# [Exercise instructions]
Given the entries below, please return each one exactly.

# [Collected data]

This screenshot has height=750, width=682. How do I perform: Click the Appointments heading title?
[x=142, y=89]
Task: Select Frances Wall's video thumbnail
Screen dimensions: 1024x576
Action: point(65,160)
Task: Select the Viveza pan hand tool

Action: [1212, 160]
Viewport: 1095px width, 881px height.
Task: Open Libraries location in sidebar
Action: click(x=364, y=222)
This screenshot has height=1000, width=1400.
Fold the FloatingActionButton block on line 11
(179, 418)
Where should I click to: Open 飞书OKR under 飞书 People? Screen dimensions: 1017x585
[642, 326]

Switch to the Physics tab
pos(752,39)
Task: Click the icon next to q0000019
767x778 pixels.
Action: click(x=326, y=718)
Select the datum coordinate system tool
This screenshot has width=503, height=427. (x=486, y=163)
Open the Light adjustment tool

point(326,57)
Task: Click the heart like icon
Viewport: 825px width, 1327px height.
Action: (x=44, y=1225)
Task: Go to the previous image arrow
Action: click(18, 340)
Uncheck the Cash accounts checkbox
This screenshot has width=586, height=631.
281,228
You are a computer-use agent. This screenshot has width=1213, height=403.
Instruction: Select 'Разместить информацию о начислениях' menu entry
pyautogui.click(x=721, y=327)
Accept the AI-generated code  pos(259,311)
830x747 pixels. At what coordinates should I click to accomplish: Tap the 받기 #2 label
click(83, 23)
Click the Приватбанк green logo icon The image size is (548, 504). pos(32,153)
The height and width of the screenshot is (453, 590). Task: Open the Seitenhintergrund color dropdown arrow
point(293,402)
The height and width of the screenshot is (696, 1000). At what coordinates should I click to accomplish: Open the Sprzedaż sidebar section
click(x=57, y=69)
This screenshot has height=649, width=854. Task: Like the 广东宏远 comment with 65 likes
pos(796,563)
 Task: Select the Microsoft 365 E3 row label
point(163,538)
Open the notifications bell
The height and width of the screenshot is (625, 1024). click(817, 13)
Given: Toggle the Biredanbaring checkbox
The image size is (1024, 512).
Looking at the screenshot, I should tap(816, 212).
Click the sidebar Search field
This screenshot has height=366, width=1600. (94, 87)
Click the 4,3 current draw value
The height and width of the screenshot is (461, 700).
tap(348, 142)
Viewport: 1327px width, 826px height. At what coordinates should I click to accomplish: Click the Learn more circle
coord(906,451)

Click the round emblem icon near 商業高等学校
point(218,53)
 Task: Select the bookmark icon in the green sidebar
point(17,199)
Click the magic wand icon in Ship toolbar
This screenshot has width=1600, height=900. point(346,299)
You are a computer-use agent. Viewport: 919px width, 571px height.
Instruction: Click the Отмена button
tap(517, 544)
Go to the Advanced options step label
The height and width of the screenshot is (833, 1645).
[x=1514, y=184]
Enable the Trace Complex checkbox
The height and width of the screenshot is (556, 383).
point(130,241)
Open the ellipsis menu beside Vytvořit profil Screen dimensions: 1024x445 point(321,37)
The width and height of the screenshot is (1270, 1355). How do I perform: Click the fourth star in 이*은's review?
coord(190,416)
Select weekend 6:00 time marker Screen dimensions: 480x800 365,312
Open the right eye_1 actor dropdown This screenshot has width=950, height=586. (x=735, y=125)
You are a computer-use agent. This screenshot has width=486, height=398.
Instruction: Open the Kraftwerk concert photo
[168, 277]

# [Result of the exercise]
This screenshot has height=750, width=682. How do I perform: Click the Appointments heading title?
[x=142, y=89]
Task: Select Frances Wall's video thumbnail
Screen dimensions: 1024x576
Action: point(65,160)
Task: Select the Viveza pan hand tool

Action: [1212, 160]
Viewport: 1095px width, 881px height.
Task: Open Libraries location in sidebar
Action: click(x=364, y=222)
This screenshot has height=1000, width=1400.
Fold the FloatingActionButton block on line 11
(179, 418)
Where should I click to: Open 飞书OKR under 飞书 People? Screen dimensions: 1017x585
[642, 326]

Switch to the Physics tab
pos(752,39)
Task: Click the icon next to q0000019
767x778 pixels.
Action: click(x=326, y=718)
Select the datum coordinate system tool
This screenshot has width=503, height=427. (x=486, y=163)
Open the Light adjustment tool

point(326,57)
Task: Click the heart like icon
Viewport: 825px width, 1327px height.
Action: (x=44, y=1225)
Task: Go to the previous image arrow
Action: click(18, 340)
Uncheck the Cash accounts checkbox
This screenshot has width=586, height=631.
281,228
You are a computer-use agent. This screenshot has width=1213, height=403.
Instruction: Select 'Разместить информацию о начислениях' menu entry
pyautogui.click(x=721, y=327)
Accept the AI-generated code  pos(259,311)
830x747 pixels. At what coordinates should I click to accomplish: Tap the 받기 #2 label
click(83, 23)
Click the Приватбанк green logo icon The image size is (548, 504). pos(32,153)
The height and width of the screenshot is (453, 590). Task: Open the Seitenhintergrund color dropdown arrow
point(293,402)
The height and width of the screenshot is (696, 1000). At what coordinates should I click to accomplish: Open the Sprzedaż sidebar section
click(x=57, y=69)
This screenshot has height=649, width=854. Task: Like the 广东宏远 comment with 65 likes
pos(796,563)
 Task: Select the Microsoft 365 E3 row label
point(163,538)
Open the notifications bell
The height and width of the screenshot is (625, 1024). click(817, 13)
Given: Toggle the Biredanbaring checkbox
The image size is (1024, 512).
Looking at the screenshot, I should tap(816, 212).
Click the sidebar Search field
This screenshot has height=366, width=1600. (94, 87)
Click the 4,3 current draw value
The height and width of the screenshot is (461, 700).
tap(348, 142)
Viewport: 1327px width, 826px height. At what coordinates should I click to accomplish: Click the Learn more circle
coord(906,451)

Click the round emblem icon near 商業高等学校
point(218,53)
 Task: Select the bookmark icon in the green sidebar
point(17,199)
Click the magic wand icon in Ship toolbar
This screenshot has width=1600, height=900. point(346,299)
You are a computer-use agent. Viewport: 919px width, 571px height.
Instruction: Click the Отмена button
tap(517, 544)
Go to the Advanced options step label
The height and width of the screenshot is (833, 1645).
[x=1514, y=184]
Enable the Trace Complex checkbox
The height and width of the screenshot is (556, 383).
point(130,241)
Open the ellipsis menu beside Vytvořit profil Screen dimensions: 1024x445 point(321,37)
The width and height of the screenshot is (1270, 1355). How do I perform: Click the fourth star in 이*은's review?
coord(190,416)
Select weekend 6:00 time marker Screen dimensions: 480x800 365,312
Open the right eye_1 actor dropdown This screenshot has width=950, height=586. (x=735, y=125)
You are a computer-use agent. This screenshot has width=486, height=398.
Instruction: Open the Kraftwerk concert photo
[168, 277]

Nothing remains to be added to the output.